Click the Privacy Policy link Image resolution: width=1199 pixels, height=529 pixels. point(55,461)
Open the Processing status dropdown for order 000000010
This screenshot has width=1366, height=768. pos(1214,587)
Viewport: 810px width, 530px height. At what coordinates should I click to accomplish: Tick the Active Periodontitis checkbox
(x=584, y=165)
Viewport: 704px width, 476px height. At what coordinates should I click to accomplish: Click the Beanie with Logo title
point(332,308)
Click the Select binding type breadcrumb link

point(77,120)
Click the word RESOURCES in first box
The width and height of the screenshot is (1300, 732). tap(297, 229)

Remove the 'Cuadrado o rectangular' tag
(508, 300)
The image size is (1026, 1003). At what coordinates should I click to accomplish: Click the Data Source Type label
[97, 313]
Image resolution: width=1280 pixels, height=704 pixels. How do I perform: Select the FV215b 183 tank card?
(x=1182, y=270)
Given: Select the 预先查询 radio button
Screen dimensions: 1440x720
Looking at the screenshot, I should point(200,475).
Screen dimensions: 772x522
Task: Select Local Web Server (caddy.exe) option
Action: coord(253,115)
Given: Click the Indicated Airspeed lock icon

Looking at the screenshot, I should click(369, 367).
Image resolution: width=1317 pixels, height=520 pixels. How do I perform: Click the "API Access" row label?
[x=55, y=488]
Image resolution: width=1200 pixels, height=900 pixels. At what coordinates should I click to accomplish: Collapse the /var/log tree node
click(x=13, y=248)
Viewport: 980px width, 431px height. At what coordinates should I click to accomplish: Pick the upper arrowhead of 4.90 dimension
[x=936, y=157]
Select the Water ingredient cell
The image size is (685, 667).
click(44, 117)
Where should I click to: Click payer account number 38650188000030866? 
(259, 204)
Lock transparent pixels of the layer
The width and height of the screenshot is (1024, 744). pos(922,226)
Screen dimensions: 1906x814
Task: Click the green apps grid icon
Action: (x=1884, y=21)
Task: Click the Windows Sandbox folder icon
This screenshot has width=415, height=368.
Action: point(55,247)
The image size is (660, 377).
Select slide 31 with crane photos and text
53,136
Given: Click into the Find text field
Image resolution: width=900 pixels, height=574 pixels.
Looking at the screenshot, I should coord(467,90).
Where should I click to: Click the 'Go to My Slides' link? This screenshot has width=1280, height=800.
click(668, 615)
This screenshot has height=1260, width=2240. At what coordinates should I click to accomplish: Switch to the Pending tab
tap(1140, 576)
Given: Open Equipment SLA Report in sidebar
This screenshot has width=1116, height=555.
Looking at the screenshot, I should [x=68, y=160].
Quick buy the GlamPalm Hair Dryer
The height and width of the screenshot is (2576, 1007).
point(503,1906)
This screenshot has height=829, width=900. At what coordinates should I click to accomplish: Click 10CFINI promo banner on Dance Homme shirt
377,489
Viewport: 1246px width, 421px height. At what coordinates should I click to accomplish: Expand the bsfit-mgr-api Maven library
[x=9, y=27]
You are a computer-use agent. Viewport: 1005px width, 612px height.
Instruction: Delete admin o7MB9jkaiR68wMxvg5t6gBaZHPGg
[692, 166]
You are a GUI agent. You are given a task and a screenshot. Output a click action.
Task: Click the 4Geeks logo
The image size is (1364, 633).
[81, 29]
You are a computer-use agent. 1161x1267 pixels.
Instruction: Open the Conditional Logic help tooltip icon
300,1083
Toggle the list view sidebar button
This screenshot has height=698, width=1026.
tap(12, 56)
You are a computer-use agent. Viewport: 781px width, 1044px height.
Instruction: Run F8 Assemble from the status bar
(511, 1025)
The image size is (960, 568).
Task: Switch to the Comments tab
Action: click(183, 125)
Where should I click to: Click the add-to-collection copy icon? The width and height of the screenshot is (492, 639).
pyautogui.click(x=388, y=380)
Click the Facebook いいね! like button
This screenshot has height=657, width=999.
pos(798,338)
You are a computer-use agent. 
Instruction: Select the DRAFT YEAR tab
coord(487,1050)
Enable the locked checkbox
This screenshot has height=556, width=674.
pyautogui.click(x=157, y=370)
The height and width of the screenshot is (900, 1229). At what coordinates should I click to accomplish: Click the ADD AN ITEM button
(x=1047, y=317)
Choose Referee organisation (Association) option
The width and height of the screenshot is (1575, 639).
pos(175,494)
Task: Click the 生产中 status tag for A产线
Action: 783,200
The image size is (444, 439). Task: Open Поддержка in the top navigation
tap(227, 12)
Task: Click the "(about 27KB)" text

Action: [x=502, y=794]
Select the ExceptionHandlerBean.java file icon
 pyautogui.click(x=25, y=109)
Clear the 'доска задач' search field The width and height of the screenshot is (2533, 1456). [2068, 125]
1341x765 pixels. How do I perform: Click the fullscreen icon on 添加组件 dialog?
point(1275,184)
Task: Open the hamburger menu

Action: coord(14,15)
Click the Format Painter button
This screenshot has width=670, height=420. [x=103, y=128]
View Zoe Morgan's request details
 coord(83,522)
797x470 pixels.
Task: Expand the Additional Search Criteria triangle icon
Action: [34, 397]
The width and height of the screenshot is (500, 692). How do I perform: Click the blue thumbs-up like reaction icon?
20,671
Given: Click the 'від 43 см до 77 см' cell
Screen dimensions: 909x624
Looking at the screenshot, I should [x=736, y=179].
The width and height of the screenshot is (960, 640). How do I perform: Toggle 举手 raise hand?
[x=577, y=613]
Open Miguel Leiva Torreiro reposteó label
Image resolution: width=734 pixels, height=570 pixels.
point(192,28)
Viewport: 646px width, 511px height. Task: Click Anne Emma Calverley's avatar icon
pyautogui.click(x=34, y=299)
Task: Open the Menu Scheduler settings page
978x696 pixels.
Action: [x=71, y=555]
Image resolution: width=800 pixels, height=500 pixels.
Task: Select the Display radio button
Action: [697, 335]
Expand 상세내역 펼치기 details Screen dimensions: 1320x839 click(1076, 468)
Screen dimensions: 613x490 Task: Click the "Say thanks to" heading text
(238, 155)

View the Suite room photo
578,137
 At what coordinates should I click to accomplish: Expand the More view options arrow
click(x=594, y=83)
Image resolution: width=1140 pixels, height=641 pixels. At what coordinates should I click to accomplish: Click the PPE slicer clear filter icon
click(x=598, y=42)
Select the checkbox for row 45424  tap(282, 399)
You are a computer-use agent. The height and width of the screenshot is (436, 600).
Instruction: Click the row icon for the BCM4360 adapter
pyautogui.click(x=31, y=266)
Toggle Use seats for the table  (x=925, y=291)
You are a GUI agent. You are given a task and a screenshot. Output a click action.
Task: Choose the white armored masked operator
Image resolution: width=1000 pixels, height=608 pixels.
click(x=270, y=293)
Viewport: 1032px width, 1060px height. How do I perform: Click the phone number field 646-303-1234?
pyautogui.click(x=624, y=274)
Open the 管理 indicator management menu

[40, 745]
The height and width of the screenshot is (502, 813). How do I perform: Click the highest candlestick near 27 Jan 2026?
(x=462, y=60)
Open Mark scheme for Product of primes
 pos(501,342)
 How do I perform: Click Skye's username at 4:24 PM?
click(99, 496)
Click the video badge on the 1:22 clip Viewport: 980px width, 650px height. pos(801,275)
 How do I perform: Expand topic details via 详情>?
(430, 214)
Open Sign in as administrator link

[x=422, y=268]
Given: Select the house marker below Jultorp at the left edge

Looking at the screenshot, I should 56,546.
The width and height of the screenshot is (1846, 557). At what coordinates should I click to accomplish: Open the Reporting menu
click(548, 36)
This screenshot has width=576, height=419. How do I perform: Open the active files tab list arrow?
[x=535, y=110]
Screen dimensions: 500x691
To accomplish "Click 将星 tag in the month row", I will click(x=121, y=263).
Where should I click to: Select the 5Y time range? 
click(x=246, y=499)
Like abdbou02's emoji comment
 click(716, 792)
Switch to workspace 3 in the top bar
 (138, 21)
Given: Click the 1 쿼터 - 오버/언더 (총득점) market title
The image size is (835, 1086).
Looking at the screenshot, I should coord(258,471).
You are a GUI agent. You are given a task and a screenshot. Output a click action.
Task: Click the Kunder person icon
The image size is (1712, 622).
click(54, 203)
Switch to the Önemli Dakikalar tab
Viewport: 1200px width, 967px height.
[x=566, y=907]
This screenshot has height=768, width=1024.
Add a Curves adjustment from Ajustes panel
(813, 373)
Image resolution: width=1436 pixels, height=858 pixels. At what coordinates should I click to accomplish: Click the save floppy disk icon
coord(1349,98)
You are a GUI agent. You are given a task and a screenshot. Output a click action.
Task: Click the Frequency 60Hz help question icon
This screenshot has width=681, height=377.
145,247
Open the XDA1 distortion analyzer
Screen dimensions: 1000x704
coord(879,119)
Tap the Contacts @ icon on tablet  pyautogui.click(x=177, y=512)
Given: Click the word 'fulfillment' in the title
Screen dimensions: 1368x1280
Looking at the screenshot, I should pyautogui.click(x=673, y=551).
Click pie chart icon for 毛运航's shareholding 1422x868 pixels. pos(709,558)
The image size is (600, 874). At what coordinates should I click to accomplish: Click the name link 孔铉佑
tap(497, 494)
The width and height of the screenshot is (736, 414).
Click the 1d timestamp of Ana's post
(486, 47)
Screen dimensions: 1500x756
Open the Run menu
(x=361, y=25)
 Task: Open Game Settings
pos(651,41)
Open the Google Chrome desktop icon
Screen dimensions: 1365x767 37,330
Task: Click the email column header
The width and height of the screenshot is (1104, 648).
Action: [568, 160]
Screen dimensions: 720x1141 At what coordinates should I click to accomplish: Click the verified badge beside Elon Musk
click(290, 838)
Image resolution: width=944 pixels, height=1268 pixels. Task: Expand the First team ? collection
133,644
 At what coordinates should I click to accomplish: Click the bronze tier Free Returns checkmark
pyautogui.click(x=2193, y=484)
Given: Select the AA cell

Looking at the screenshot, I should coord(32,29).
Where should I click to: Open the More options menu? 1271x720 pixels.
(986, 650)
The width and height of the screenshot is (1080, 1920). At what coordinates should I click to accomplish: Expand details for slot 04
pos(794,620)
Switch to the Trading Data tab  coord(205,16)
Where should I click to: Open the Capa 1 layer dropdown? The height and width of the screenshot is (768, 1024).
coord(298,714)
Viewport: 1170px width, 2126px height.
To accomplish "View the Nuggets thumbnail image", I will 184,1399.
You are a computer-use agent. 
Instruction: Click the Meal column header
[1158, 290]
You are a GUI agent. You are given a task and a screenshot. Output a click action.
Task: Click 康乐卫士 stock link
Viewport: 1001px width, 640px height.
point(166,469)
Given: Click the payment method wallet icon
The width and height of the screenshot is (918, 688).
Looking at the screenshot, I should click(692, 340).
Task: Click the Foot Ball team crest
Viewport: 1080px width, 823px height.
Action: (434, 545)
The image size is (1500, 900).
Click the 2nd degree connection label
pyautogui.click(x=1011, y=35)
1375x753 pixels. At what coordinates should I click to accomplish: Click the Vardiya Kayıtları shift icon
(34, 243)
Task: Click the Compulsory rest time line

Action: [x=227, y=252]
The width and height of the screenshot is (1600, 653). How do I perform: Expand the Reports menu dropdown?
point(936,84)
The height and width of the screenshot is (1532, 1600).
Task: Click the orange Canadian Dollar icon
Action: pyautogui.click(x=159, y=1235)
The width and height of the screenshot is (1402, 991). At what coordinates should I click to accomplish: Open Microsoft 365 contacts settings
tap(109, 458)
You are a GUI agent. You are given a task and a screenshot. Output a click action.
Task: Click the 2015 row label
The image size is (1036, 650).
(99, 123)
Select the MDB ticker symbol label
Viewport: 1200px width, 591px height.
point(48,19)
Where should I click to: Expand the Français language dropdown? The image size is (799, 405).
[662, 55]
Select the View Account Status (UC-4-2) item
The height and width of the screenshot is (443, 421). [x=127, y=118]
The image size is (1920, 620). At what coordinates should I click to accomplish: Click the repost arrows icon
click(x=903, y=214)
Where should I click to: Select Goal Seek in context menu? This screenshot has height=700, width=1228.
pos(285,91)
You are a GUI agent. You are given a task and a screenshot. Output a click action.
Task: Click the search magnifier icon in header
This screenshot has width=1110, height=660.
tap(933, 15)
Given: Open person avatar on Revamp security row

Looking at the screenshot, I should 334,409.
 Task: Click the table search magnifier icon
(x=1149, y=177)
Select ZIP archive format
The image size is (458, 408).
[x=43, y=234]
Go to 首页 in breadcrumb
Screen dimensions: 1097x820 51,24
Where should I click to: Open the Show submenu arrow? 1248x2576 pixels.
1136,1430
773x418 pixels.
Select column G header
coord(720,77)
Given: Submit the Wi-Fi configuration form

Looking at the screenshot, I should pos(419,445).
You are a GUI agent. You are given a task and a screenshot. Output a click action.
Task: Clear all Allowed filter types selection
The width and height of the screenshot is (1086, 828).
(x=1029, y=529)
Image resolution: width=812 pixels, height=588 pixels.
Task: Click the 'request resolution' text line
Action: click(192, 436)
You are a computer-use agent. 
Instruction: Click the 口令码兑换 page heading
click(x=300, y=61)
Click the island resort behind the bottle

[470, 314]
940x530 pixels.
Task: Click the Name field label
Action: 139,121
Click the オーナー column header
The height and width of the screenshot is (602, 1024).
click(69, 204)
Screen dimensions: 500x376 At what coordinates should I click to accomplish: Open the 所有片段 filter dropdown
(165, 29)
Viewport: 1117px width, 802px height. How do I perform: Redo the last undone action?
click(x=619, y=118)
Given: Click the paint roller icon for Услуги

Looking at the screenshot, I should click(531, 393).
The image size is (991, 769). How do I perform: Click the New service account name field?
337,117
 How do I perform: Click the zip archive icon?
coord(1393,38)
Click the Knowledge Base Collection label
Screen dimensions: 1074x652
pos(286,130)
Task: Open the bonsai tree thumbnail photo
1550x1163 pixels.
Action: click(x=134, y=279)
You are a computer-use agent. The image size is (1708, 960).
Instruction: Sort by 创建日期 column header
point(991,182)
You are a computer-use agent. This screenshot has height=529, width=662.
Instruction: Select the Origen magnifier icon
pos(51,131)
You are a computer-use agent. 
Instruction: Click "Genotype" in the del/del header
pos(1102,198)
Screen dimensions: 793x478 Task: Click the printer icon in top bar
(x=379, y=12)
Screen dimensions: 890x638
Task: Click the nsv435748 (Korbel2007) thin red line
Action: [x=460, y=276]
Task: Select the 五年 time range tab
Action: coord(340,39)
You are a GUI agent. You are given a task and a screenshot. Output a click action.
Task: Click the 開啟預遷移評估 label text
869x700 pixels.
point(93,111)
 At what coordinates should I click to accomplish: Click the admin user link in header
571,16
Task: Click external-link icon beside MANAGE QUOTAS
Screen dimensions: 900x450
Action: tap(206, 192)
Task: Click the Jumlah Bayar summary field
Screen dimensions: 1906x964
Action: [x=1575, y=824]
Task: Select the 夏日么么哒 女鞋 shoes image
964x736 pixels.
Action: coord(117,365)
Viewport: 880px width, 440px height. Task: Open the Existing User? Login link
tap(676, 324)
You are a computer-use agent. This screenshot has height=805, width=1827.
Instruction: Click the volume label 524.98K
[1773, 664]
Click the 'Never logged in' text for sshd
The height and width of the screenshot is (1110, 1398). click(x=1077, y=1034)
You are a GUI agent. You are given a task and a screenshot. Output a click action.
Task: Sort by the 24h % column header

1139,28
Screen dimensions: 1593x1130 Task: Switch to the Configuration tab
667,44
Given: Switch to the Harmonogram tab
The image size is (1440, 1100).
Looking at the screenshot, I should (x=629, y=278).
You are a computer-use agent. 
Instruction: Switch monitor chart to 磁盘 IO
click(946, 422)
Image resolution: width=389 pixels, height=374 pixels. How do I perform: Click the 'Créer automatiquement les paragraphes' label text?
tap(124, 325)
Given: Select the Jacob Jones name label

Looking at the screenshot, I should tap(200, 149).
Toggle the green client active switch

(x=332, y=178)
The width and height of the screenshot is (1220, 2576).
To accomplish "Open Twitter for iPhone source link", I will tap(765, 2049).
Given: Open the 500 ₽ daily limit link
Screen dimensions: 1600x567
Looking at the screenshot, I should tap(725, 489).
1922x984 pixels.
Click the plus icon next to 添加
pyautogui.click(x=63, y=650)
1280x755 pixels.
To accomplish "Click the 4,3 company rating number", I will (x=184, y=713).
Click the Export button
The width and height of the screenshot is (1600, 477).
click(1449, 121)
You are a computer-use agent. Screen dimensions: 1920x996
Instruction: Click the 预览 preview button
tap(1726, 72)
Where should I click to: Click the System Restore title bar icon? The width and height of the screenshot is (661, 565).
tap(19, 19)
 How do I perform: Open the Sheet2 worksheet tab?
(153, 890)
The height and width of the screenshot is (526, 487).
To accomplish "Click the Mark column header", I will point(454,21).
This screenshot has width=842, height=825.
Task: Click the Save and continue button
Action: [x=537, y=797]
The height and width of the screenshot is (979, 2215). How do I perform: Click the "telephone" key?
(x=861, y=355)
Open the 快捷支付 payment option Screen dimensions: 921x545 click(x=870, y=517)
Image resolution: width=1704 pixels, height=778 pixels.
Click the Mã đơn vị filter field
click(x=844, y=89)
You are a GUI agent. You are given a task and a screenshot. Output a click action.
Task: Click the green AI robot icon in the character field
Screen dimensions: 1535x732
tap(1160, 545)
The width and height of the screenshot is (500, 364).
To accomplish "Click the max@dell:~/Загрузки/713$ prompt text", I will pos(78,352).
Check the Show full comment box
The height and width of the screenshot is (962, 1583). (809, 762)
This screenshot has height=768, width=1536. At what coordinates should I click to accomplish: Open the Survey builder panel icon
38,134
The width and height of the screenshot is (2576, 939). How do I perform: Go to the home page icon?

********

Exercise directions:
Beginning at the first line above, repeat exactly until the line containing "Task: Click the Windows Sandbox folder icon", which is included.

Result for this task:
Click the Privacy Policy link Image resolution: width=1199 pixels, height=529 pixels. point(55,461)
Open the Processing status dropdown for order 000000010
This screenshot has width=1366, height=768. pos(1214,587)
Viewport: 810px width, 530px height. At what coordinates should I click to accomplish: Tick the Active Periodontitis checkbox
(x=584, y=165)
Viewport: 704px width, 476px height. At what coordinates should I click to accomplish: Click the Beanie with Logo title
point(332,308)
Click the Select binding type breadcrumb link

point(77,120)
Click the word RESOURCES in first box
The width and height of the screenshot is (1300, 732). tap(297, 229)

Remove the 'Cuadrado o rectangular' tag
(508, 300)
The image size is (1026, 1003). At what coordinates should I click to accomplish: Click the Data Source Type label
[97, 313]
Image resolution: width=1280 pixels, height=704 pixels. How do I perform: Select the FV215b 183 tank card?
(x=1182, y=270)
Given: Select the 预先查询 radio button
Screen dimensions: 1440x720
Looking at the screenshot, I should point(200,475).
Screen dimensions: 772x522
Task: Select Local Web Server (caddy.exe) option
Action: coord(253,115)
Given: Click the Indicated Airspeed lock icon

Looking at the screenshot, I should click(369, 367).
Image resolution: width=1317 pixels, height=520 pixels. How do I perform: Click the "API Access" row label?
[x=55, y=488]
Image resolution: width=1200 pixels, height=900 pixels. At what coordinates should I click to accomplish: Collapse the /var/log tree node
click(x=13, y=248)
Viewport: 980px width, 431px height. At what coordinates should I click to accomplish: Pick the upper arrowhead of 4.90 dimension
[x=936, y=157]
Select the Water ingredient cell
The image size is (685, 667).
click(44, 117)
Where should I click to: Click payer account number 38650188000030866? 
(259, 204)
Lock transparent pixels of the layer
The width and height of the screenshot is (1024, 744). pos(922,226)
Screen dimensions: 1906x814
Task: Click the green apps grid icon
Action: (x=1884, y=21)
Task: Click the Windows Sandbox folder icon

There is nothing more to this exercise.